5/10
Twisted, Grotesque Artifact of White Denial
3 December 2005
Warning: Spoilers
"Band of Angels"

1957

Directed by Raoul Walsh

Starring Clark Gable, Yvonne De Carlo, Sidney Poitier, Efrem Zimbalist Jr., Carolle Drake

Plot: a light-skinned daughter of a plantation owner and a slave is sold into slavery after living a young life of luxury. A series of men attempt to rape and/or seduce her. Finally, she embarks on her "happily ever after" with a slave trader.

Where to begin. How to summarize everything that is wrong with this ugly little movie.

It must be said that this film has its fans. One can see why.

"Band of Angels" has star power: Gable, who did not age well, is 56 here, and he looks ten years older, but he's still Gable. This is your one chance to see Sidney Poitier and Gable together. Yvonne DeCarlo is a great beauty.

The film has glorious sets of the old South, lovely gowns, and a series of bodice-ripper scenes that some will find arousing.

It has a tried and true bodice-ripper, romance novel plot: a woman falls in love with her rapist, and in this case, her owner: a slave trader who bought her at a slave auction.

Many viewers will find this plot, though, icky, and Gable is too creaky here to ignite the kind of spark he could once ignite that will get us past the ick factor.

The real problem with this movie is this: the movie thinks that it is a groundbreaking, truth-telling, realistic depiction of the horrors of the enslavement of African Americans. It's not, though. Rather, it is a tragic display of white denial.

I know what you're thinking. "This reviewer is politically correct!" The thing is, I'm not politically correct at all. "Gone with the Wind" is one of my favorite movies.

But "Gone with the Wind" has tremendous narrative and archetypal power that transcends its unrealistic portrayal of slavery.

"Band of Angels" has no such power.

Its "realistic" and "truth telling" depiction of slavery includes the following:

In the opening scene, two slaves are shown running away. They, like the other slaves in the movie, are very well dressed. Even GWTW has the decency to show slaves in ragged clothing.

Read descriptions of how real slaves actually dressed. They dressed in rags, or in nothing at all.

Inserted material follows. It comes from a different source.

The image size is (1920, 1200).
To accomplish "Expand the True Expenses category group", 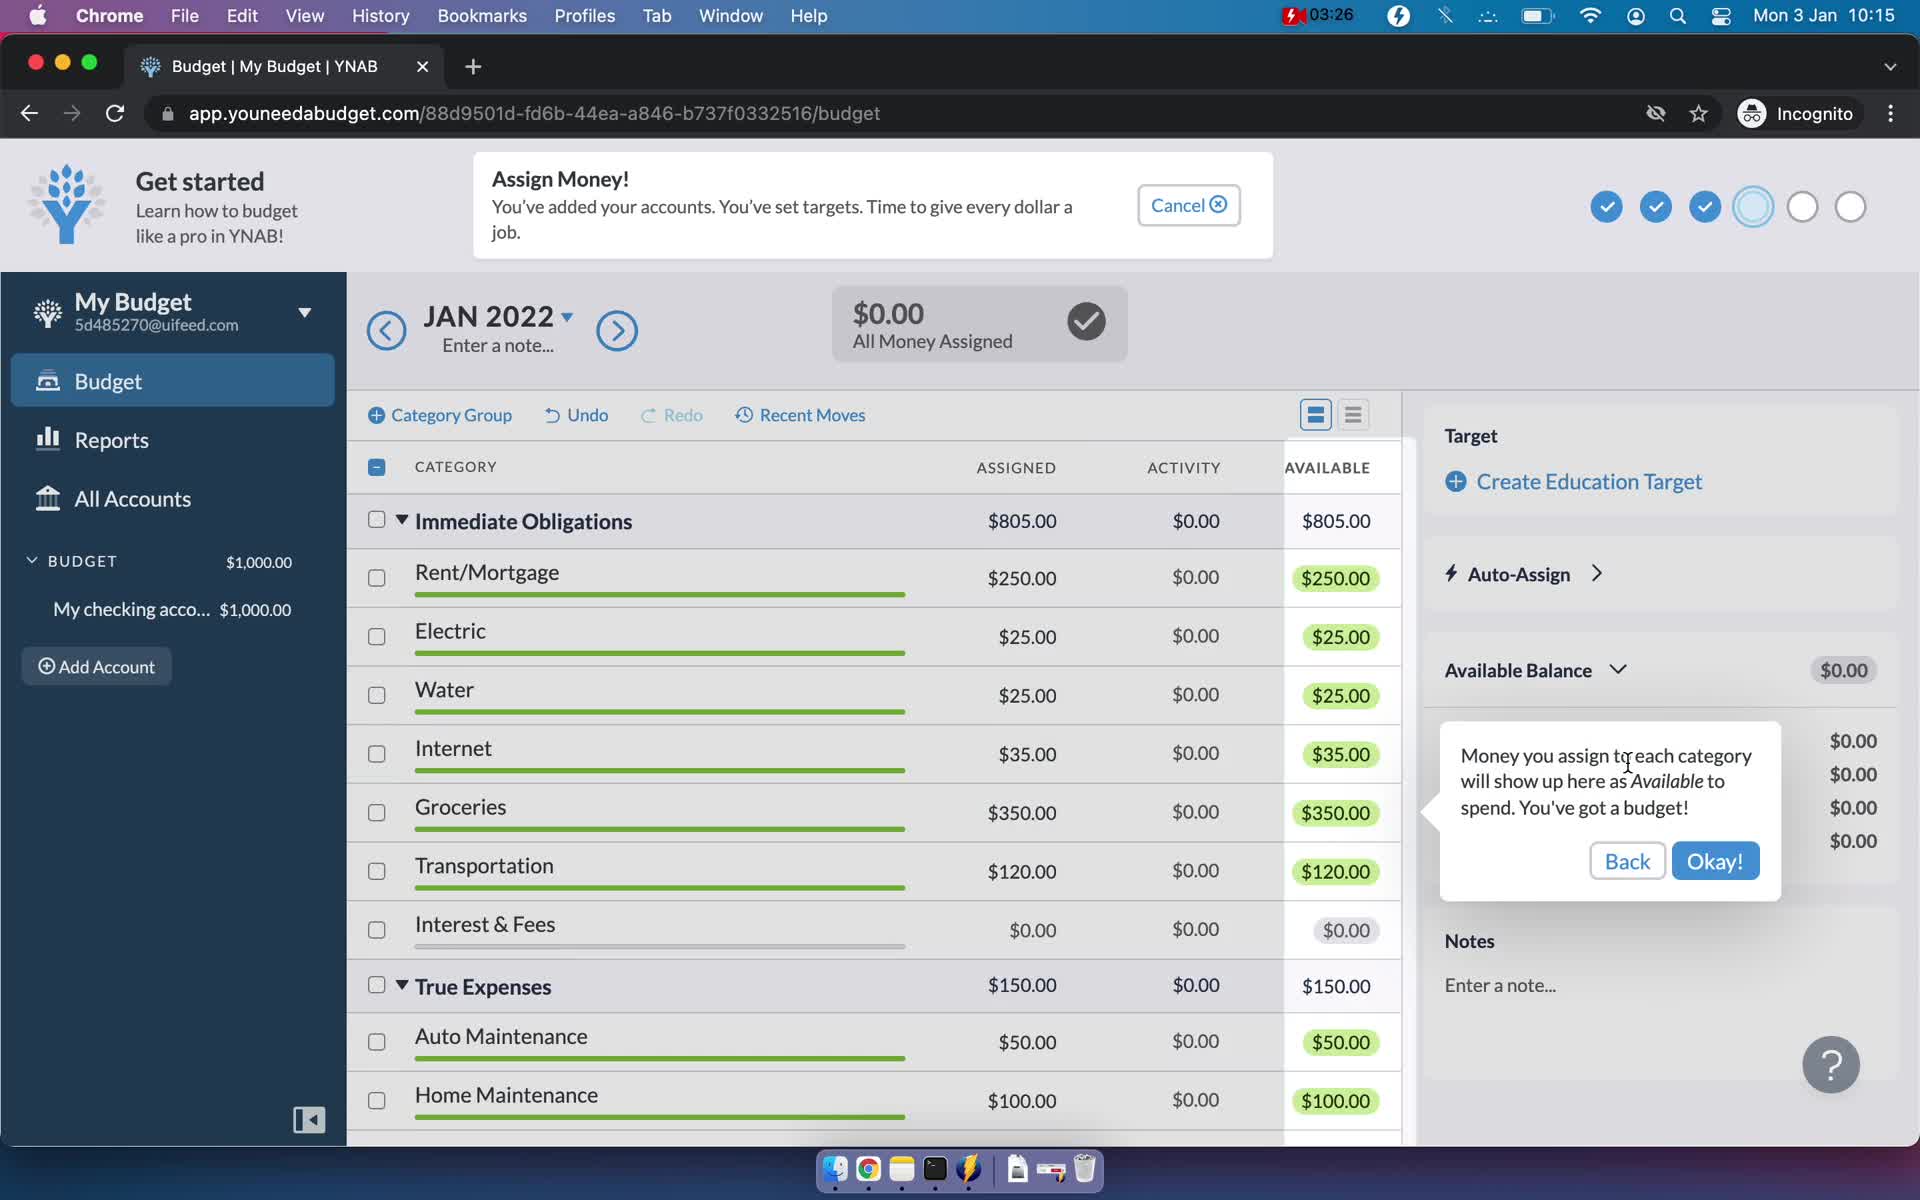I will [x=402, y=984].
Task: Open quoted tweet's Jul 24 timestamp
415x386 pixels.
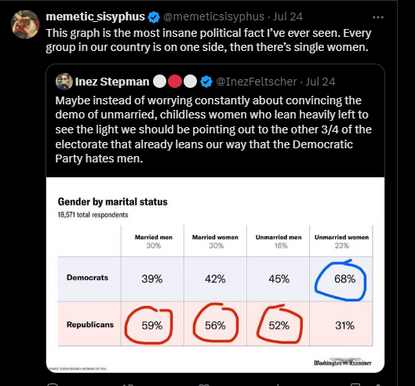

The runaways walk tall and quick. Their body movements announce that they consider themselves to be the equal of their captors.

Again, even GWTW depicted the deferential walk and posture that slaves had to adopt. Read Richard Wright. Blacks in the South had to assume a different posture and walk just to survive, right up until the Civil Rights Movement.

The runaway slaves' owner decides to punish them -- by having them pull weeds! Read any honest history of slavery. Runaway slaves were punished with horrible tortures. "Pulling weeds" was not one of them.

There is one bad white Southerner in the movie. Like most of the other men in the movie, he tries to rape Yvonne DeCarlo. She easily rebuffs him. Millions of real slaves were not so lucky.

Most of the white Southerners in the movie are well meaning, and most of the slaves are happy. Carolle Drake, whose dignified performance is the best thing about the movie -- it is a real tragedy that this is the only film she ever made -- plays a slave woman who is in love with her owner. She is light skinned, and is allowed to be dignified. Other, darker slaves are shown as idiotic and animal-like, or as so overjoyed by the presence of their slave owner that they burst into spirituals.

Sidney Poitier plays a slave who has been treated well by his master, Clark Gable.

Poitier repays Gable for this excellent treatment by scheming for Gable's death. It is only when Gable reveals that he is Poitier's father that Poitier realizes his appropriate love for the man who owned him and raped his African mother.

In the film's capstone scene, where Gable talks about the horrors of the slave trade, Gable describes savage Africans as doing most of the dirty work. Gable, poor, innocent white slave trader, physically fights against the Africans who are savaging their own people in order to supply him, Gable, with human cargo.

For any decent person, watching this scene of white denial is gut wrenching.

Finally, Yankees arrive. They are every bit as bad as the Yankees in GWTW. The poor, stupid slaves who welcome their arrival, Gable intones, are not intelligent enough to realize how lucky they had it under their beneficent Southern owners.

Again, if you like seeing beautiful women in pretty costumes, and if you want to see Yvonne De Carlo's bodice ripped -- six or seven -- I lost count -- men in the film attempt to have their way with her -- and if "woman falls in love with rapist" plots are your cup of tea, and if you can ignore the nauseating denial that underlies this exercise, then you may enjoy this movie.

Otherwise, it is more of sociological interest than aesthetic.